• **WORK ITEM**
Each record should be copied exactly into the answer, and no picture should go with it.

————————

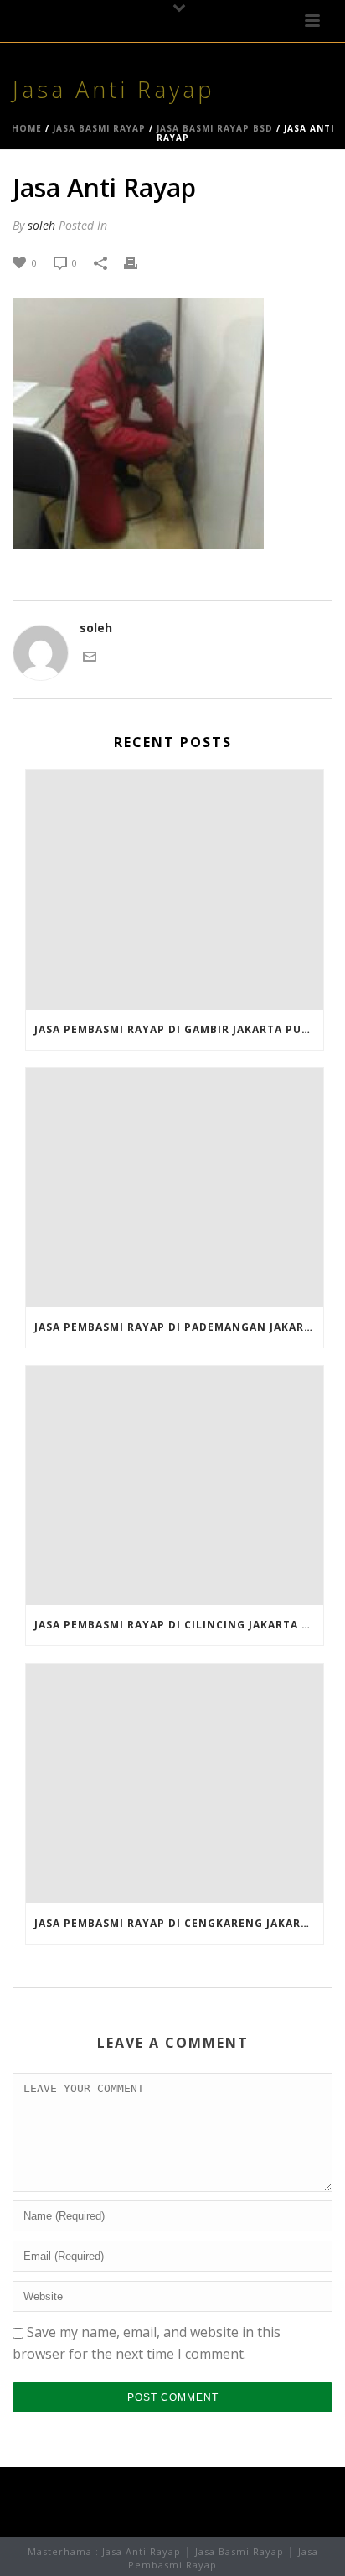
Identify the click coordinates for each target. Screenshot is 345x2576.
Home (27, 128)
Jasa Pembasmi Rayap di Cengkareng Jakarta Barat (178, 1923)
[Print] (139, 262)
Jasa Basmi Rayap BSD (215, 128)
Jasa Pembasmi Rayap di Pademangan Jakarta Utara (178, 1327)
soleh (41, 225)
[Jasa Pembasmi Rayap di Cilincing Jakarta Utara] (174, 1485)
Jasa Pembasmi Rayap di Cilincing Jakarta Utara (178, 1625)
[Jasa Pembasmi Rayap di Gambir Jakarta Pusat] (174, 889)
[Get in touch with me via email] (89, 655)
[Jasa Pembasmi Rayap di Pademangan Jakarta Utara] (174, 1187)
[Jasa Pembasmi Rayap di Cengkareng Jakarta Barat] (174, 1783)
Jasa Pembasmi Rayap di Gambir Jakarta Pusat (178, 1029)
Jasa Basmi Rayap (99, 128)
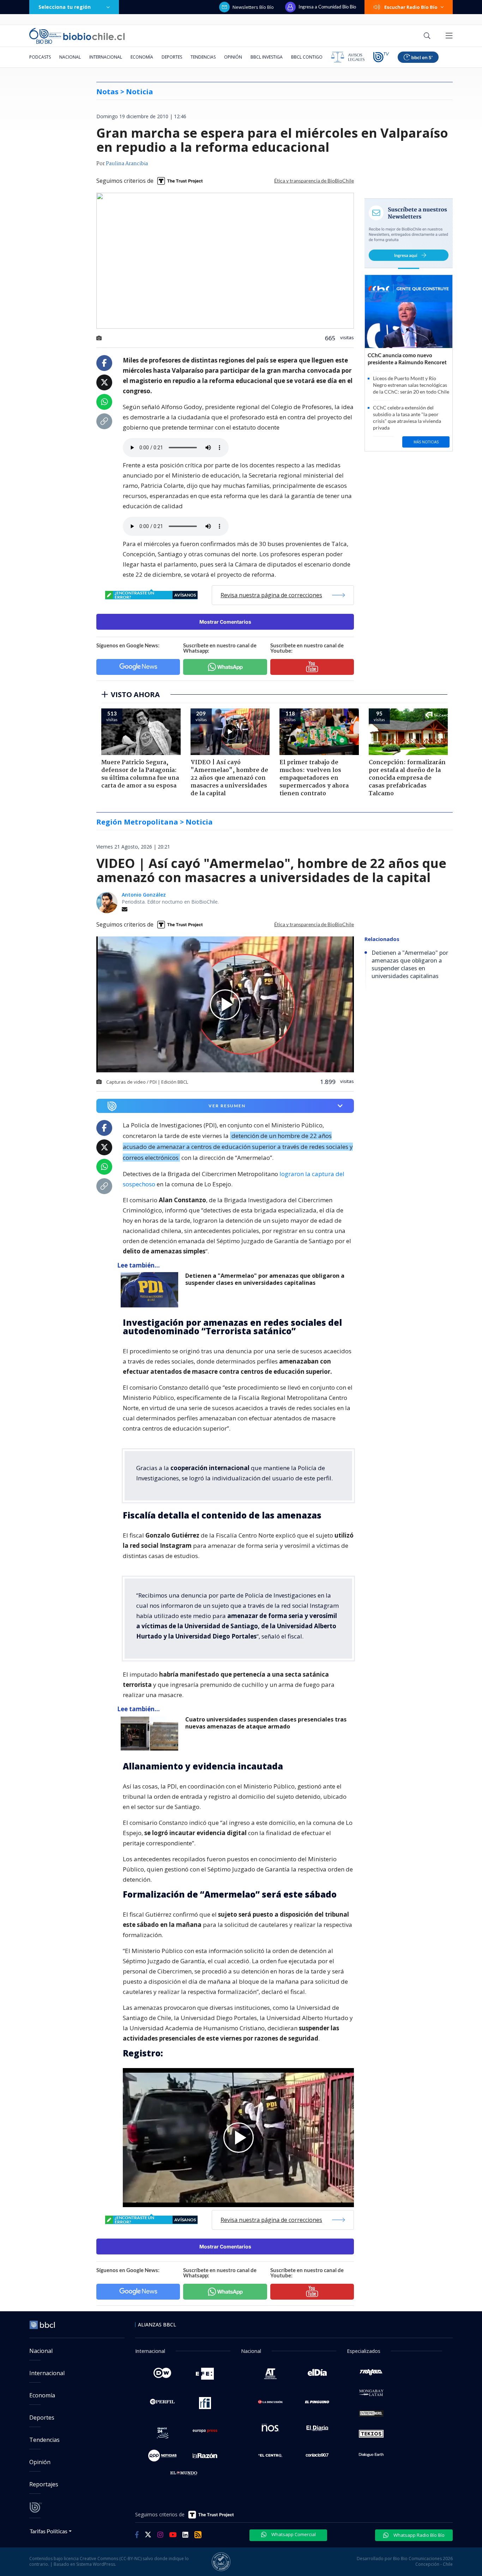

————————

• **ANSWER FOR THIS EXERCISE**
Identify the click coordinates for each target. Screenshot is 345x2576.
Home (27, 128)
Jasa Pembasmi Rayap di Cengkareng Jakarta Barat (178, 1923)
[Print] (139, 262)
Jasa Basmi Rayap BSD (215, 128)
Jasa Pembasmi Rayap di Pademangan Jakarta Utara (178, 1327)
soleh (41, 225)
[Jasa Pembasmi Rayap di Cilincing Jakarta Utara] (174, 1485)
Jasa Pembasmi Rayap di Cilincing Jakarta Utara (178, 1625)
[Jasa Pembasmi Rayap di Gambir Jakarta Pusat] (174, 889)
[Get in touch with me via email] (89, 655)
[Jasa Pembasmi Rayap di Pademangan Jakarta Utara] (174, 1187)
[Jasa Pembasmi Rayap di Cengkareng Jakarta Barat] (174, 1783)
Jasa Pembasmi Rayap di Gambir Jakarta Pusat (178, 1029)
Jasa Basmi Rayap (99, 128)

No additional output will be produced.